> [STATED TASK]
Which lines of the records below contain the string "screenshot"? Collect each of them; case counts.

> [MATERIAL FOR THE TASK]
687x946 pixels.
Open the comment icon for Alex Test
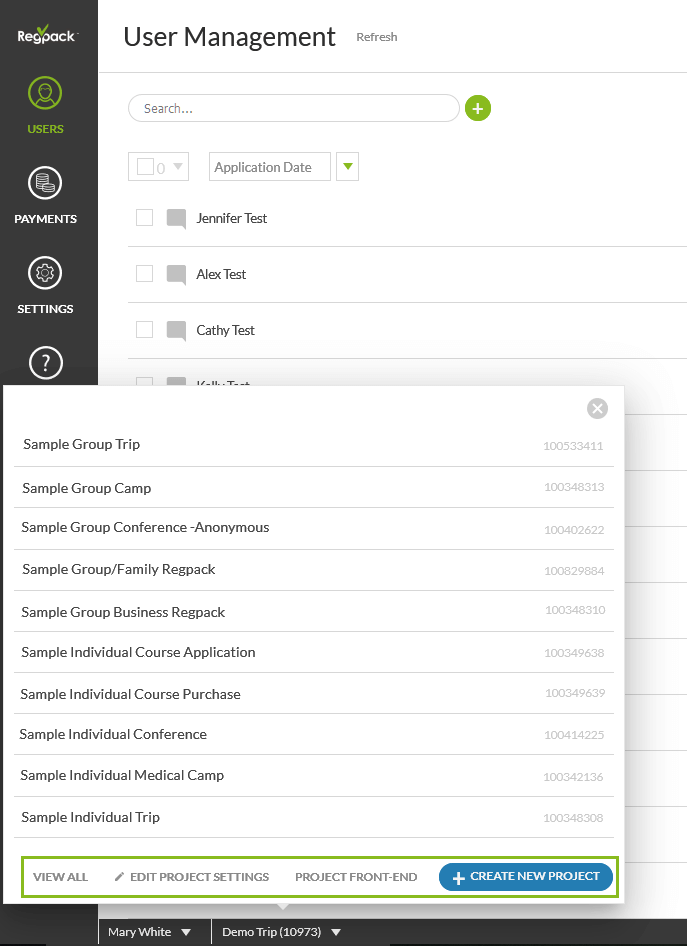pos(176,275)
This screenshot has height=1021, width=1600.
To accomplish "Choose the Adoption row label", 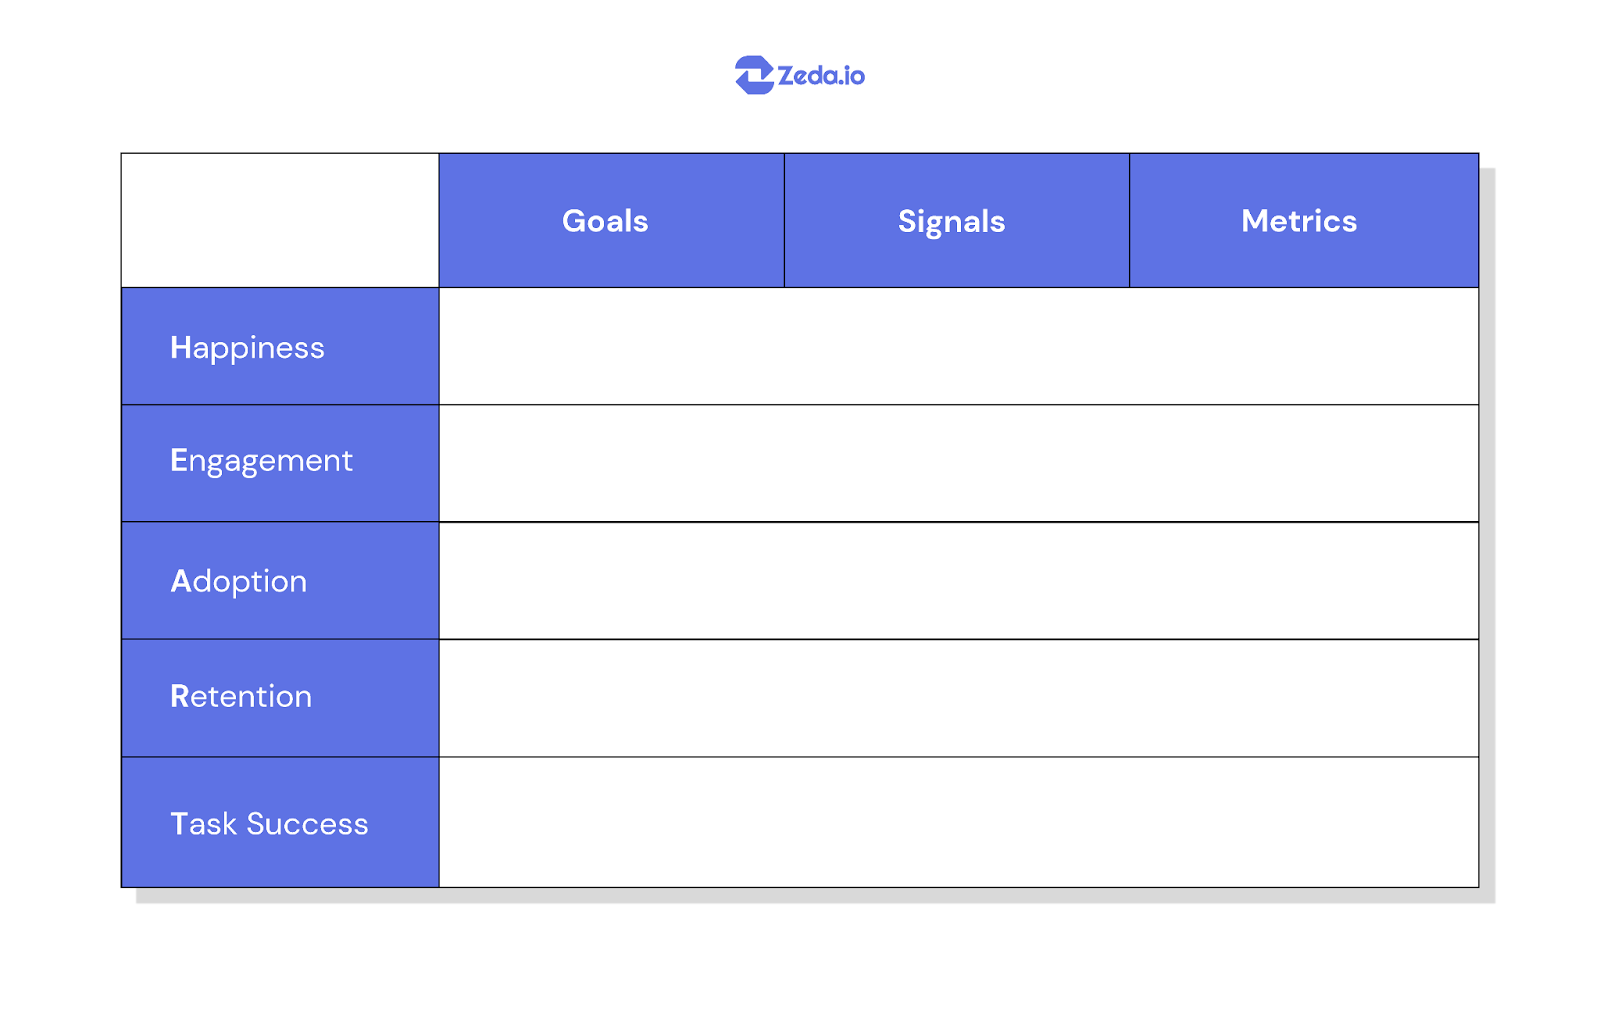I will point(239,581).
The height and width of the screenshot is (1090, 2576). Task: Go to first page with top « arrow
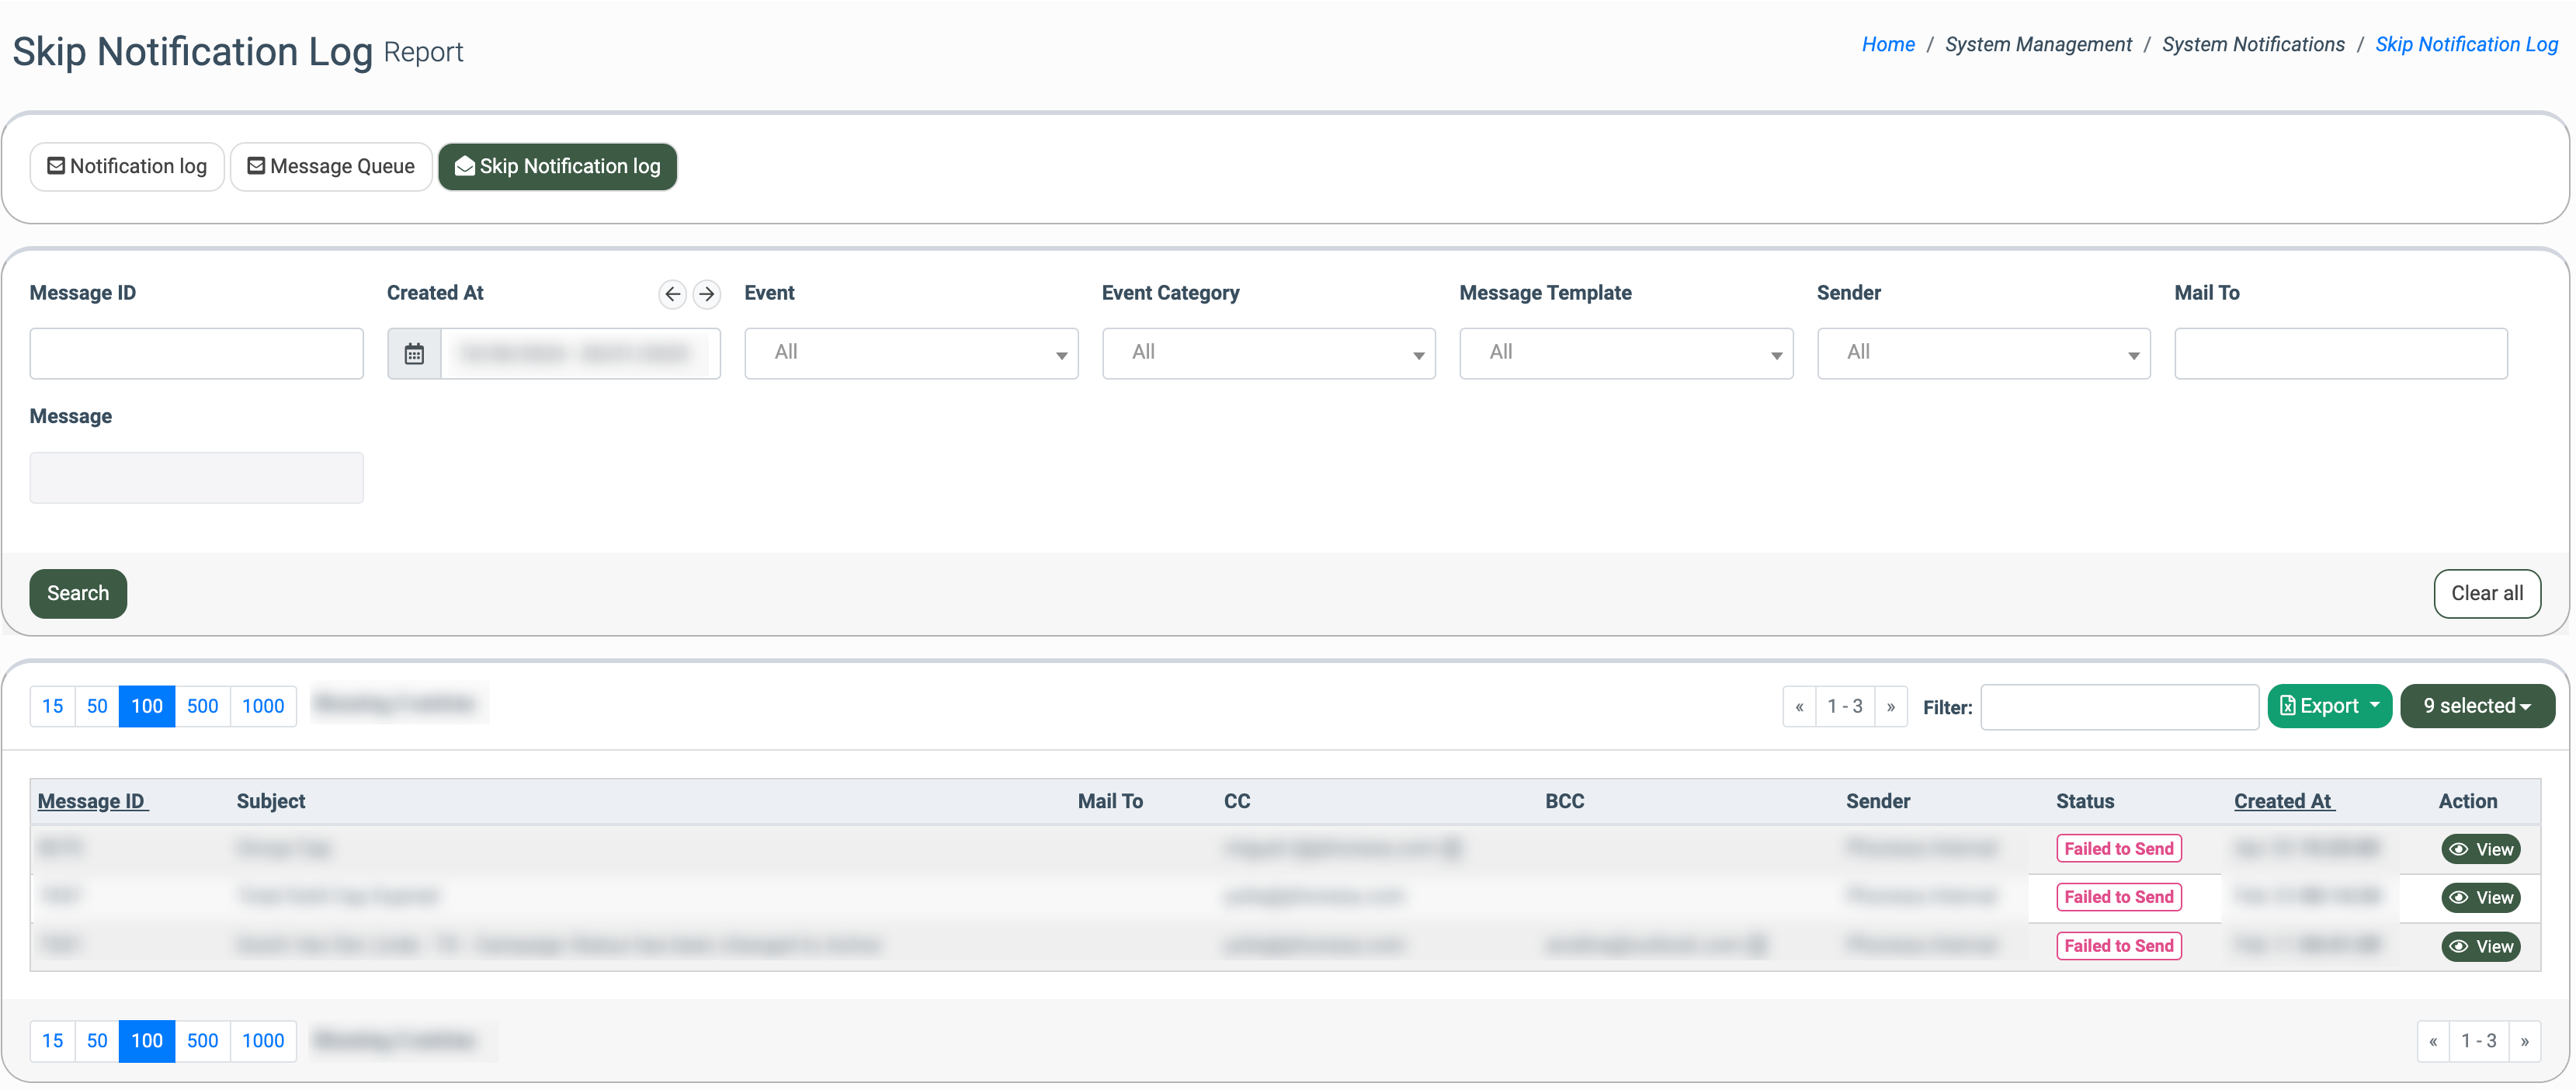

> [TASK OUTPUT]
This screenshot has height=1021, width=1600.
The height and width of the screenshot is (1090, 2576). Task: Go to first page with top « arrow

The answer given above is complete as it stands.